The instant messaging giant said last week that those who do not accept the updated terms by February 8, will no longer have the access to their chats.
WhatsApp's new move has irked tech experts and cybersecurity advocates. The company issued a fresh clarification on Tuesday regarding its changed policies, but the debate is yet to cease to exist.
If you're indeed considering making a switch to other apps, here are a few options:
This cross-platform, cloud-based instant messaging service is the closest match to WhatsApp. It has already gained 25 million users in the past 72 hours, taking the total number of active users to 500 million. This app has many interesting features like the 'Secret Chat mode' wherein messages sent within secret chat can only be accessed by the device through which the text was sent or received.
Advocated by Tesla's Elon Musk, Signal is a cross-platform encrypted messaging service. The application's USP has to be the 'Sealed Sender' feature which hides the details of sender and receiver. Signal also has a feature where one can blur out faces of people in photos to protect their identities.

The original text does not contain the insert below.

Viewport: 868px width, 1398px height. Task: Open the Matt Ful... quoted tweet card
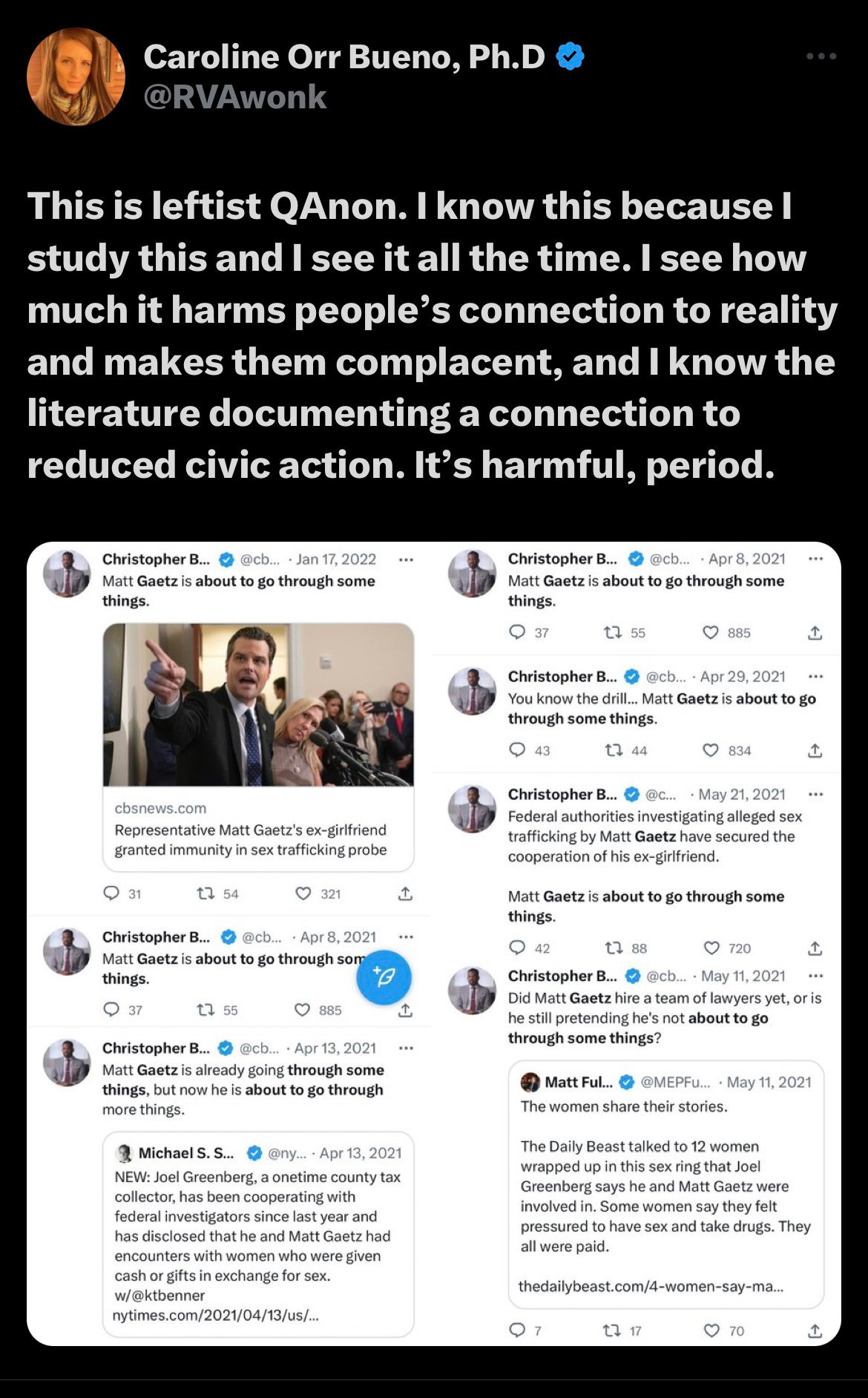[666, 1184]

It's a unique messenger app created by Wire Swiss that is protected by European data retention laws. It also has a feature called guest rooms for external communication, where users can chat with external parties without having them register on the app. The messaging service is available for mobile, desktop and web.
This app also ensures your messages, videos, photos, video and voice calls are protected. Although Viber is a free app, you might see a few ads on the messaging platform.
Threema is another chatting app for mobile phones with a similar interface to Whatsapp. You can send images, text messages, and GPS location in the chat. The software is based on privacy by design principles as it does not require a phone number or any other personally identifiable information. This helps anonymise the users to a degree.